Text excerpt =>
[START]
Bill Text: CA AB1719 | 2017-2018 | Regular Session | Introduced

NOTE: There are more recent revisions of this legislation. Read Latest Draft
Bill Title: Taxation.

Spectrum: Committee Bill

Status: (Passed) 2017-08-07 - Chaptered by Secretary of State - Chapter 176, Statutes of 2017. [AB1719 Detail]

Download: California-2017-AB1719-Introduced.html


CALIFORNIA LEGISLATURE— 2017–2018 REGULAR SESSION

Assembly Bill No. 1719


Introduced by Committee on Revenue and Taxation (Assembly Members Ridley-Thomas (Chair), Bocanegra, Burke, Dababneh, Gipson, Mullin, and Quirk)

March 16, 2017


An act to amend Sections 19191 and 24872.6 of, to amend the heading of Article 8 (commencing with Section 19191) of Chapter 4 of Part 10.2 of Division 2 of, and to repeal Section 19174 of, the Revenue and Taxation Code, relating to taxation.


LEGISLATIVE COUNSEL'S DIGEST


AB 1719, as introduced, Committee on Revenue and Taxation. Taxation.
Existing law requires a person to pay a penalty as specified, if he or she has a duty to file information returns as a material advisor on certain reportable transactions and fails to keep the records.
This bill would repeal that provision.
Existing law requires a voluntary disclosure agreement entered into by the Franchise Tax Board and a qualified entity, qualified shareholder, qualified member, or qualified beneficiary to specify that the Franchise Tax Board shall, with respect to the qualified entity, qualified shareholder, qualified member, or qualified beneficiary for each of the 6 taxable years ending immediately preceding the signing date of the agreement, waive specified penalties, including a specified penalty for a partnership failing to make certain returns.
This bill would expand the types of partnership penalties waived to include a penalty related to a limited liability company classified as a partnership that fails to make specified returns and would waive a penalty related to “S” corporations that fail to make specified returns. The bill would apply these provisions to voluntary disclosure agreements entered into on or after January 1, 2017.
The Corporation Tax Law requires the termination or revocation of an election to be a real estate investment trust for federal purposes to be treated as a termination or revocation for state purposes. The Internal Revenue Code provides for an exception to the termination of an election to be a real estate investment trust if the corporation, trust, or association meets specified requirements, including paying a $50,000 penalty.
[END]
Data for the task =>
[START]
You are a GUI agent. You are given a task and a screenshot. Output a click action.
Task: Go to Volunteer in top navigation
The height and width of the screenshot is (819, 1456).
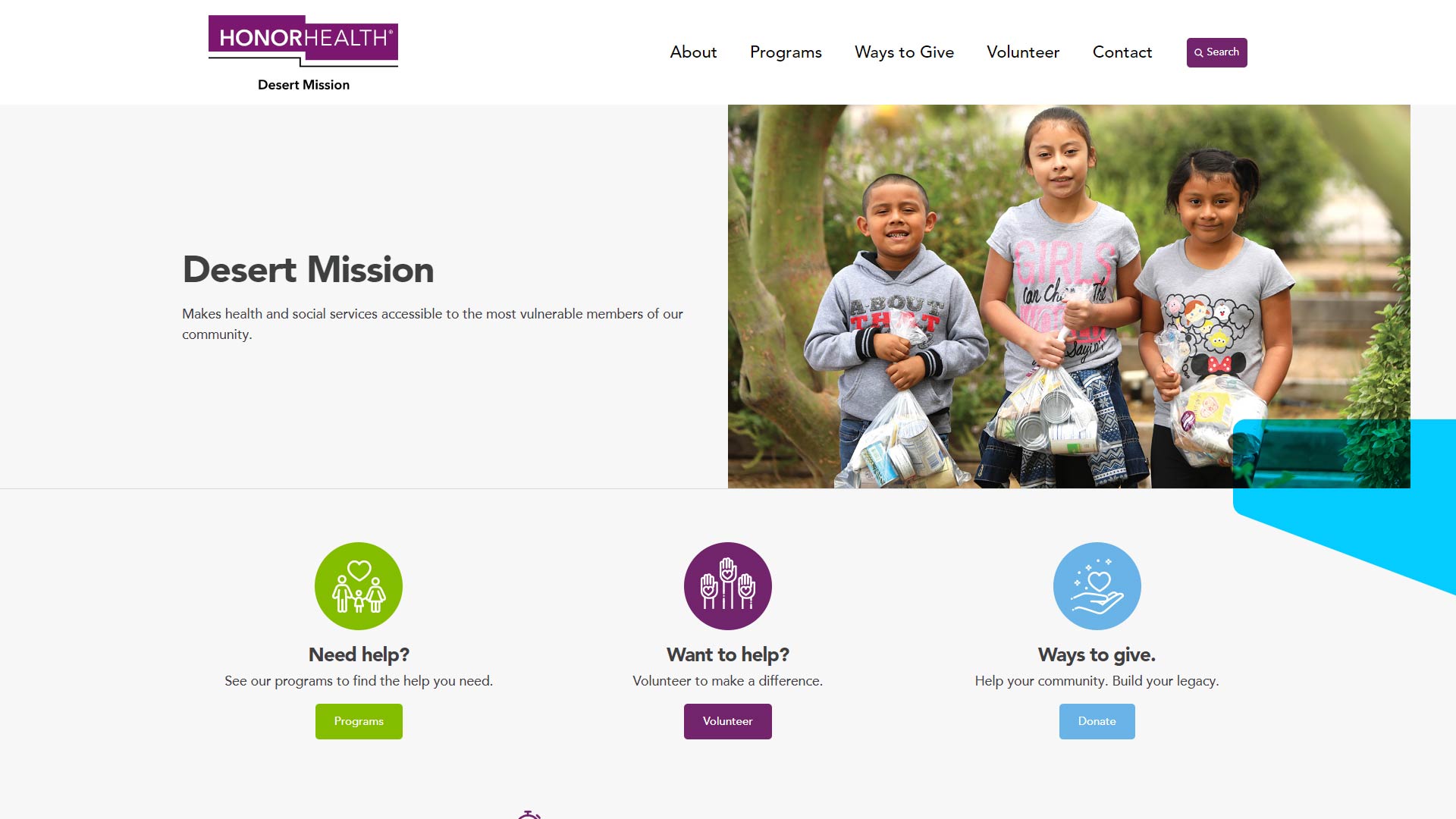(1023, 52)
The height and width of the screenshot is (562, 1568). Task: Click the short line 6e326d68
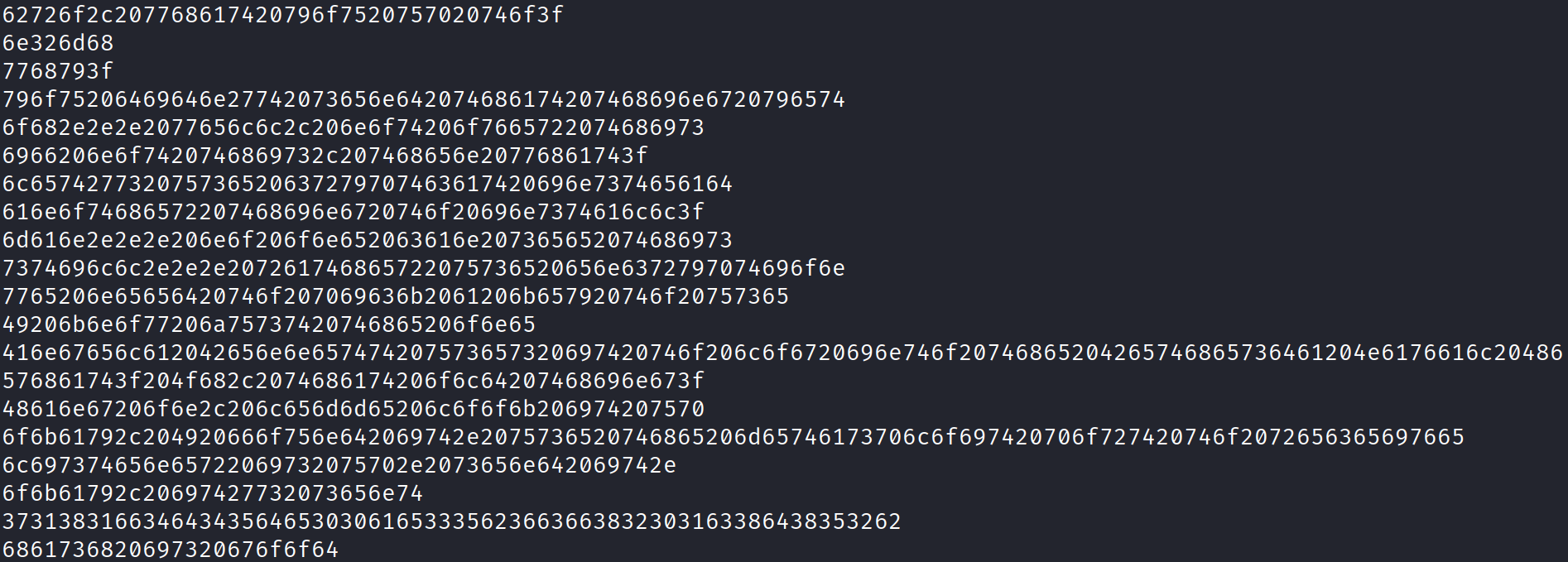tap(58, 43)
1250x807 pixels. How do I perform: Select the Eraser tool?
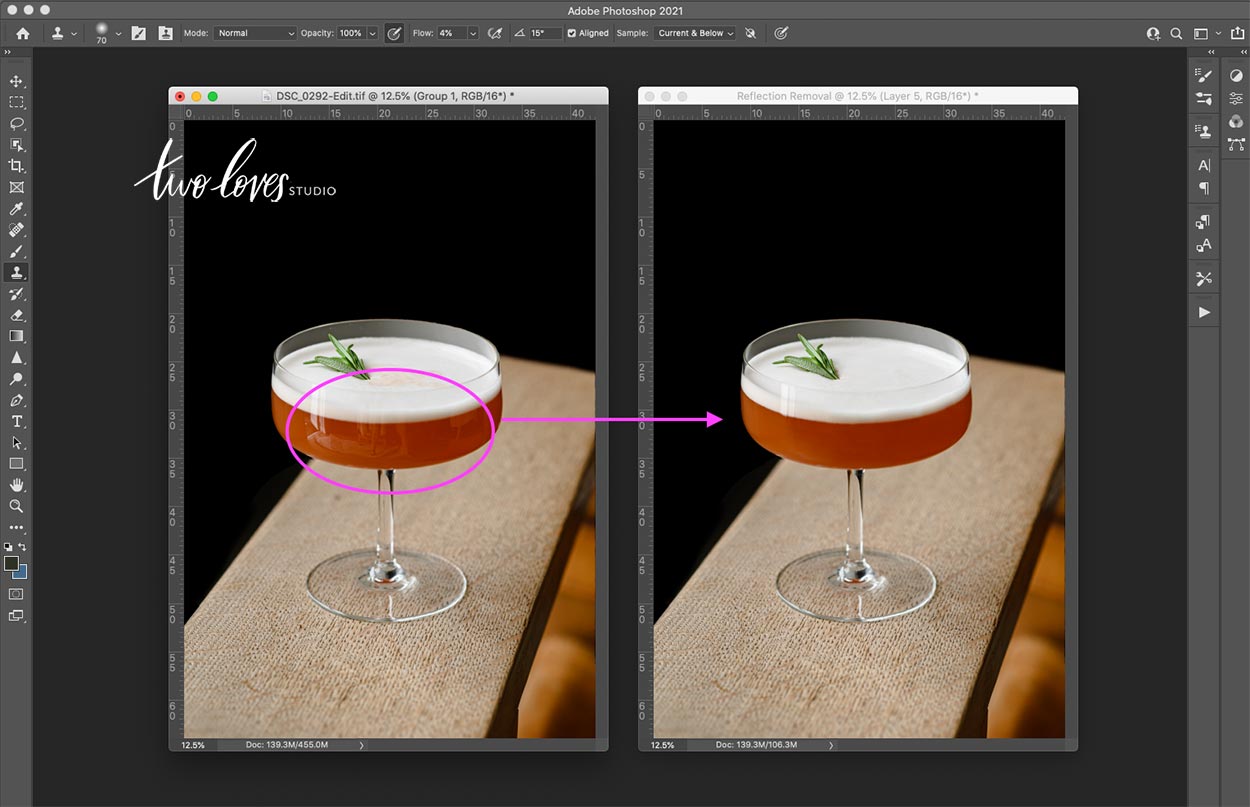pos(16,315)

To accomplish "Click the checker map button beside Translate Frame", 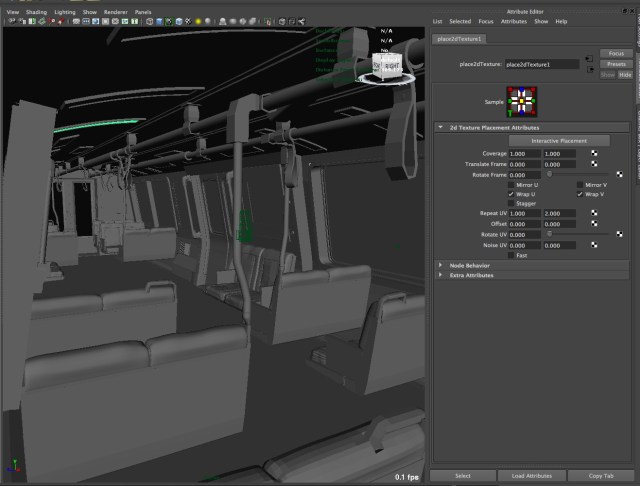I will click(x=593, y=163).
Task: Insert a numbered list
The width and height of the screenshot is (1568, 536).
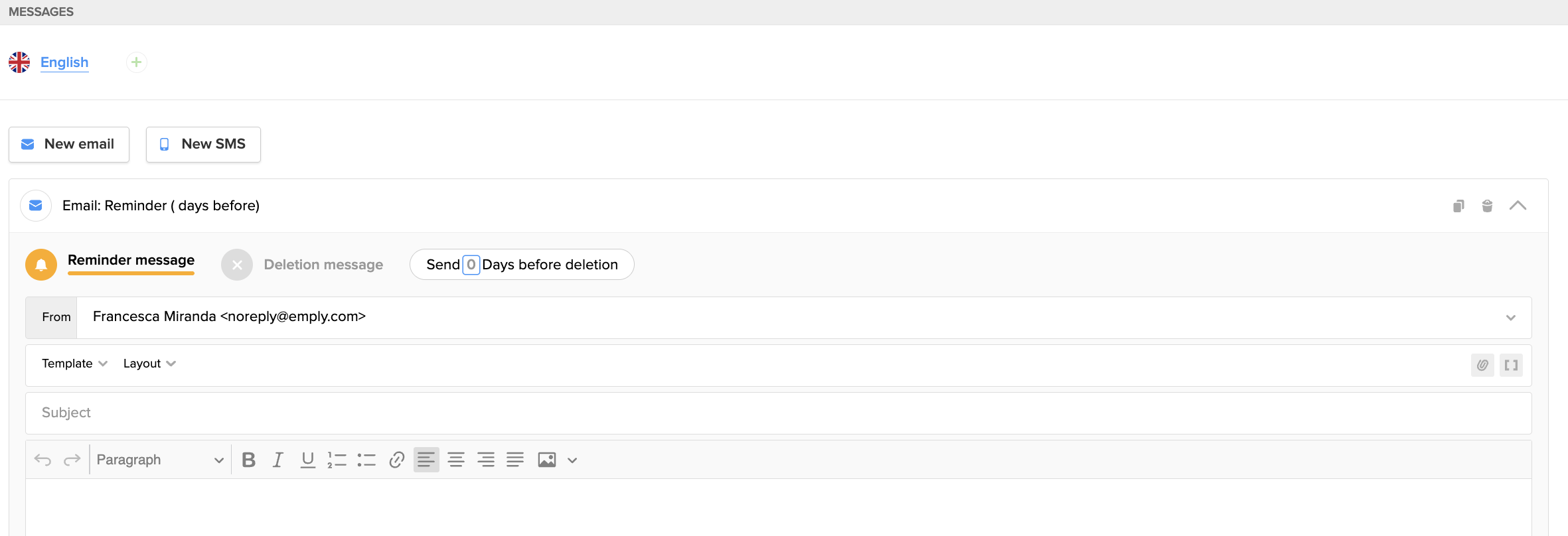Action: click(x=337, y=460)
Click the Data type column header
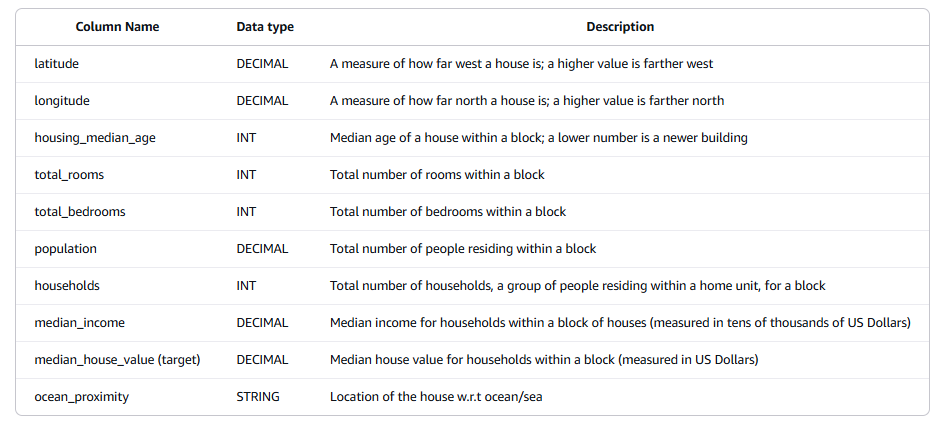This screenshot has width=946, height=423. [265, 27]
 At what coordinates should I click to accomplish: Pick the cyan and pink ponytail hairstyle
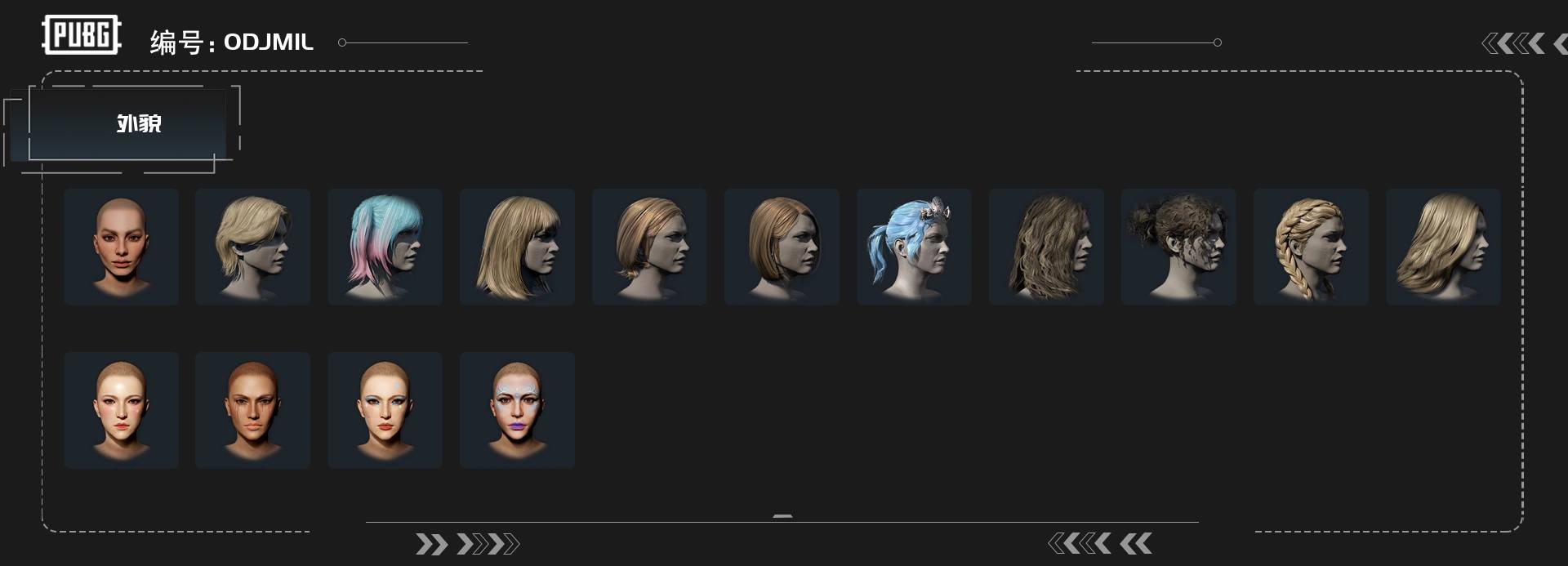385,247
[END]
What is asked =>
[a] Translate this sentence from the bill text into Spanish: "This bill would repeal that provision."
[b] Please return the rows word for word, starting at the line that contains "At what coordinates" and ending at the last line of the rows. Leave the pictures out.
The bill text and the rows are unrelated material.

Responses to the exercise =>
[a] Este proyecto de ley derogaría esa disposición.

[b]
 At what coordinates should I click to accomplish: Pick the cyan and pink ponytail hairstyle
385,247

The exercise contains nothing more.